La Parigi che reagisce e abbraccia la solidarietà
Parigi si risveglia ferita ma non sconfitta dopo gli attentati nella notte a cavallo tra il 13 e il 14 novembre. Una città che non si piega all’odio e che con i suoi simboli, i suoi gesti insegna al mondo come ci si rialza dopo una caduta.

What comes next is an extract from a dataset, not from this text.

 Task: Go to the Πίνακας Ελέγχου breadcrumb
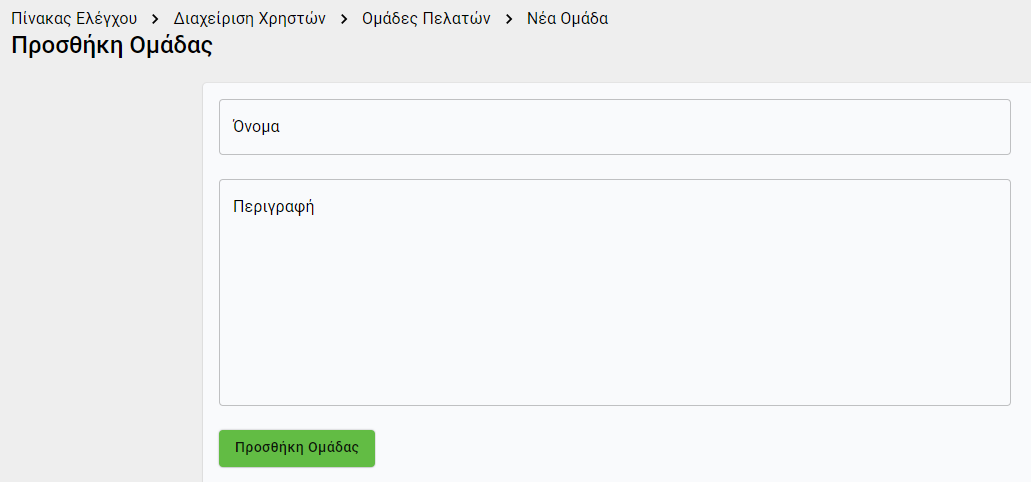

Qui non si racconta la querelle istituzionale, le ragioni della decisione del Presidente francese Hollande di bombardare le principali roccaforti dell’IS nè le congiunture internazionali che all’indomani dell’attentato si vanno formando. Qui si racconta la società civile francese che riesce a dare il vero esempio, che ricostruisce senza rancore. Un esempio che passa per la rete nella settimana successiva gli attentati. I dati riportano quasi mezzo milione di commenti sull’accaduto da tutto il mondo. A prevalere è la solidarietà verso le vittime al 40% mentre paura e rabbia si relegano rispettivamente al 9 e 9,8%. Boom prevedibile dell’hashtag #PrayforParis, a cui se ne affianca inaspettatamente un altro, quello della comunità musulmana che twitta #Notinmyname a sostegno dei parigini e dell’islam che non si arrende alla violenza. Ma la rivalsa francese non passa solo per la rete, riscopre l’arte di Jean Jullien che negli attimi successivi alla strage fonde la Tour Eiffel con il simbolo della pace in un tratto nero, disordinato e drammaticamente esaustivo. Un’immagine che farà il giro del mondo sostituendo qualsiasi parola. Moltissimi altri artisti hanno seguito l’esempio di Jullien esprimendo il proprio cordoglio attraverso le immagini e tra questi anche Charlie Hebdo che ancora una volta dimostra il proprio acume in un messaggio lapidario: «Ils ont les armes, on les emmerds, on a le champagne!», la cui traduzione è: «Loro hanno le armi, che si fottano, noi abbiamo lo champagne» .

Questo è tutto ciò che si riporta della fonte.